Une fois sur place, l'irréparable a ensuite été commis. «En 30 secondes, trois personnes ont été exécutées sans aucune discussion», a mentionné le juge Langelier. Il a d'ailleurs souligné le sang-froid dont les deux adolescents ont fait preuve en tirant une balle dans la tête des trois personnes qui se trouvaient dans la maison, soit la jeune fille, son amoureux et sa soeur.

Le tribunal a pris soin aussi de souligner l'impact que ce triple meurtre avait eu sur plusieurs victimes collatérales. Il a noté l'immense douleur persistante, vécue par les familles des victimes, leur désespoir profond et leur incompréhension.

Par ailleurs, les avocats de la défense Me David Guévin et Me Matthieu Poliquin avaient réclamé une peine pour adolescents sous prétexte que la culpabilité morale de Kaven Sirois était amoindrie par son trouble de personnalité limite.
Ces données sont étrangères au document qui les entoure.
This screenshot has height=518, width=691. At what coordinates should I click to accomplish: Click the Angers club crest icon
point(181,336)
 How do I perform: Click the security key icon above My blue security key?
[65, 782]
Plusieurs experts en psychologie et psychiatrie avaient d'ailleurs produit des rapports et témoigné lors des audiences sur la requête en assujettissement. Sur ce point, le juge n'a pas retenu leurs témoignages. Certes, il tient compte du fait que Kaven Sirois souffre d'un trouble de personnalité limite de modéré à sévère, d'un trouble de simulation et d'une dépendance aux stupéfiants. Il a aussi convenu qu'il doit être absolument traité, qu'une réhabilitation est possible pour traiter diverses problématiques comme sa difficulté à gérer ses émotions et que celle-ci pourrait se poursuivre à l'Institut Philippe-Pinel. Toutefois, elle sera longue et aucune garantie n'est offerte quant à l'avenir du jeune homme, et ce, même s'il s'implique présentement dans sa thérapie. 

Le juge a donc conclu que la peine devait être proportionnelle à la gravité du crime et à son degré de responsabilisation. Il restera maintenant à déterminer l'endroit où il purgera sa sentence. Le 11 janvier, les avocats reviendront devant le tribunal pour plaider sur le milieu de garde à privilégier. Les possibilités qui s'offrent à Kaven Sirois sont l'Institut Philippe-Pinel, une prison provinciale ou le pénitencier. 
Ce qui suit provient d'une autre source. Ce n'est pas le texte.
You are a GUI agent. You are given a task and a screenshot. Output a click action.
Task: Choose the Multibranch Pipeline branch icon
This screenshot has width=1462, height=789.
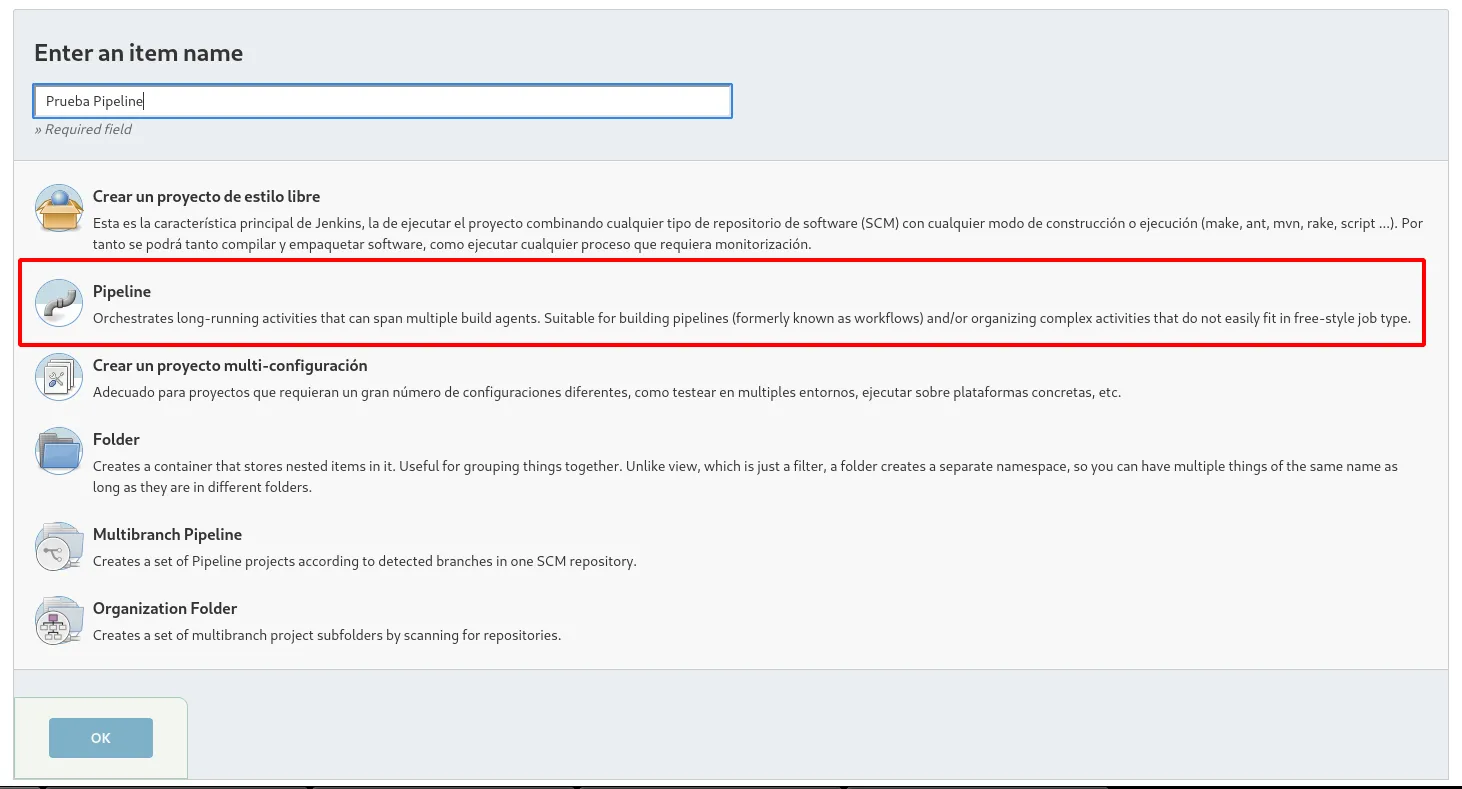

À sa sortie de la salle d'audiences, le procureur de la Couronne, Me Hippolite Brin, a indiqué: «La Couronne est satisfaite et remercie les familles pour leur support».

Quant à l'autre meurtrier, qui avait 17 ans au moment des faits, il a lui aussi plaidé coupable en juin dernier aux mêmes chefs d'accusation, soit les meurtres et les complots pour meurtre. Son retour en cour est prévu le 13 novembre pour déterminer la date des plaidoiries sur la peine.